ジャリリ:ソレイマニ司令官の死は非常に象徴的なものでした。彼は多大な影響力を持っていたため、イランは長年、勝利に勝利を重ねる厳格な将軍という、彼のイメージに頼ったプロパガンダを流してきました。後任に選ばれたのは側近のエスマイル・ガーニ氏です。彼は革命防衛隊が活動する国々の事情に長けている。レバノン、シリア、イラクでもソレイマニ氏と同じネットワークを持つ。後進の体制は保証されているといえます。

ガーニ氏の力と影響力は、ソレイマニ氏と同等といえます。ソレイマニ氏はハメネイ師に直接発言できるほどでしたが、ガーニ氏は独自の財源を持っています。ソレイマニ氏は単なる将軍にとどまらず、政治的・軍事的権力を持つ、この地域におけるイランの総督でした。バグダッド、ダマスカス、ベイルートのイラン大使は全員、革命防衛隊出身です。したがって、ガーニ氏は、イラン外務省管轄外の重要な外交政策を担当するでしょう。

swissinfo.ch:ガーニ氏には、この政策を追求するための地位と評判を持ち合わせているのでしょうか?

ジャリリ:その印象は受けますね。彼はこの政策を熟知しているので。現場でも、彼は常にソレイマニ氏のそばにいて、イランのパートナーなどと連絡を取り合っていました。

swissinfo.ch:一部の専門家は、イランのパートナーの中には報復に満足せず、イスラエルやサウジアラビアに対して独自に攻撃したい意思を示す者もいるといいます。それは可能なのでしょうか?

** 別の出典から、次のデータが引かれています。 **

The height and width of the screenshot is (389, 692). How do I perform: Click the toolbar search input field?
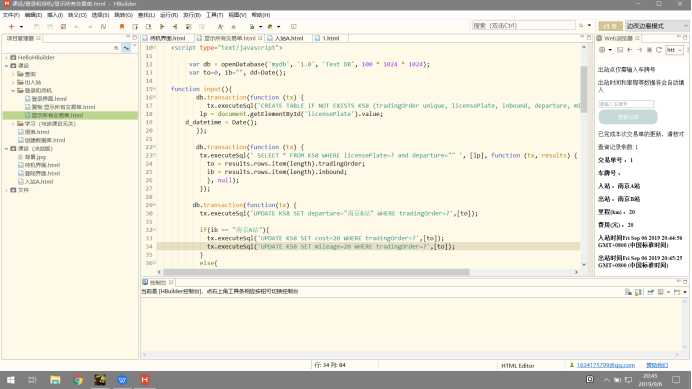point(523,26)
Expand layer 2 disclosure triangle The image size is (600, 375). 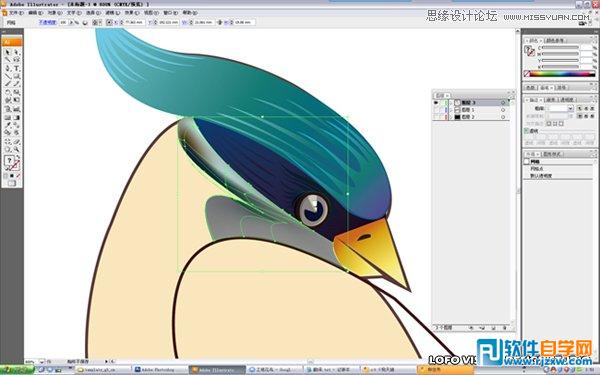click(x=451, y=117)
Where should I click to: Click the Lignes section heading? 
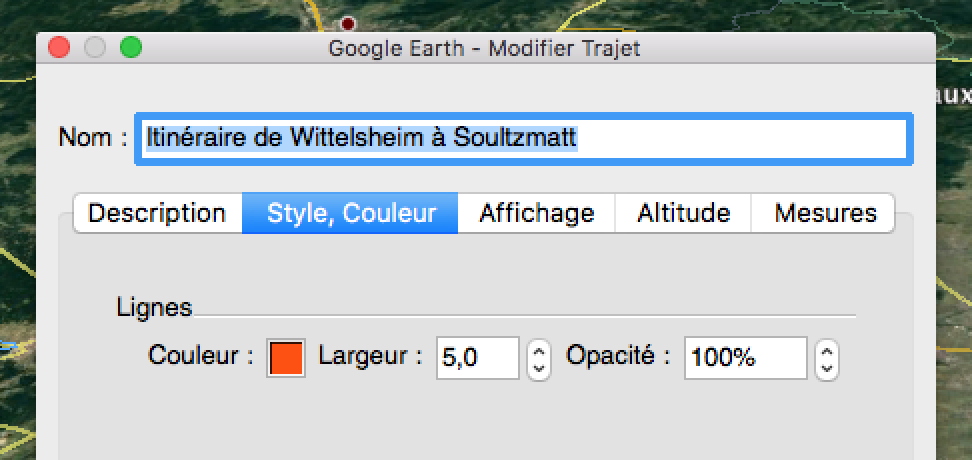(154, 307)
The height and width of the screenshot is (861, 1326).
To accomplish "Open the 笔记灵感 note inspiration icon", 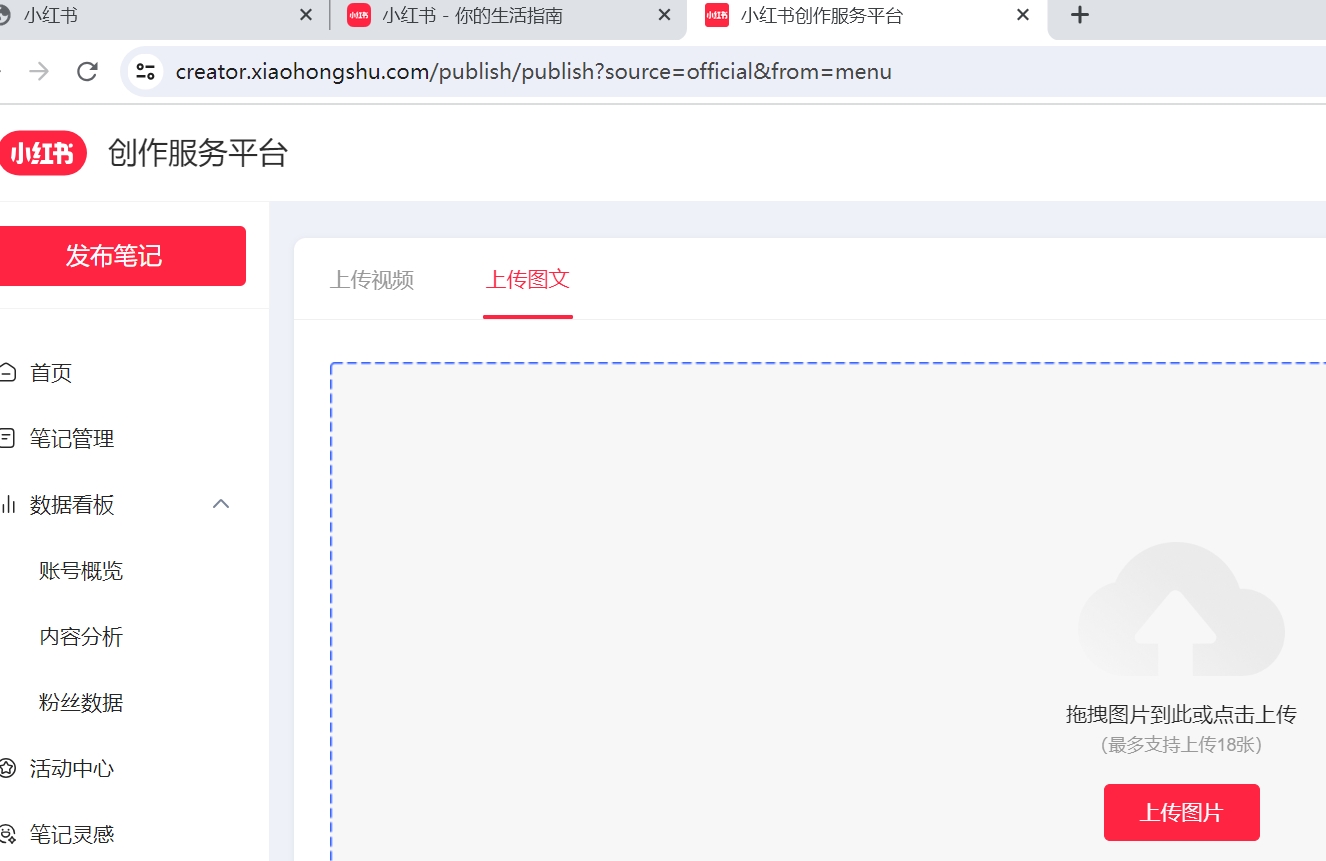I will pos(8,834).
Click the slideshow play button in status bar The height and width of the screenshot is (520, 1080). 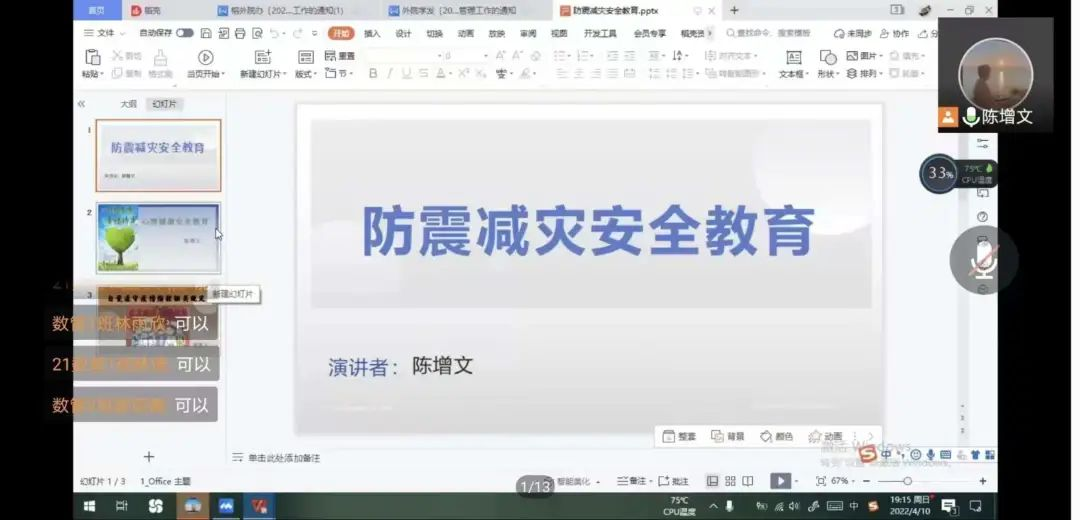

ジャリリ:今まで、レバノン、シリア、イラクであろうと、彼らは概して革命防衛隊の命令に従ってきました。しかし、一部のグループが自律的に行​​動するリスクは確かにあります。しかし、そうなったとしても、規模は限られるでしょう。これらの「クライアント(取引先)」は、財政的・軍事的支援でイランに依存しているのです。

swissinfo.ch:一方、近隣のイラクでは、イランの影響力とソレイマニ氏の役割を非難する大規模な暴動がありました。米国とイランの緊張関係に何か影響を及ぼすでしょうか?

ジャリリ:イラクにおけるイランのプレゼンスに対する異論は、スンニ派だけでなくシーア派の間でも深く感じられます。おそらく、デモは一時的にやみ、また再開されるでしょう。デモ参加者は、イラクが真に独立し、外国の干渉なしに自身の問題を処理できるよう望んでいます。

ソレイマニ氏の殺害後、イラク議会で採択された文章の内容が、まさにそうなのです。また、米軍だけでなく外国の軍事力の撤退を求めています。これは、イランのプレゼンスに反対するイラク人と、イラン・イラク戦争中にあった民族主義的な感情を満足させるためでした。イラク政府の任命はイランの干渉が多く、こうした感情はくすぶり続けていたのです。

swissinfo.ch:その一方で、イラクは非常に脆弱なままです。

ジャリリ: 2003年のイラク戦争、2011年のオバマ米大統領の下での米軍撤退、および2014年のイスラム国(IS)との戦い以来、イラクは完全に不安定な状態です。イラク政府は力を誇示し続けることができませんでした。現在あるのは暫定政府のみで、その暫定政府の仕事は理論上、日々の業務をこなすことだけです。

swissinfo.ch:米国の厳しい制裁に直面するイラン政府は、経済の弱体化が深刻さを増し、国内で抗議が起こっています。今後これが変わる可能性は?

ジャリリ:国内で反対が続いており、それは政権にとって非常に憂慮すべき事態です。国内には主要な不満があります。経済情勢はコントロール不能になりつつあります。イランは銀行を皮切りに破産寸前です。

政権はそれ自体を改革することができません。 40年前と同じスローガンが出ていますが、国内、国際情勢は完全に変わりました。イランの人口も変わりました。彼らはもはや1979年の革命萌芽期と同じではありません。

政権は、政府を支援するデモを組織する余力がありますが、それはブロックされたまま。 2カ月前の抗議行動の時もそうですが、残忍な弾圧以外、市民へ対応する方法を知らないのです。これは強さを示すこととは、まったく逆です。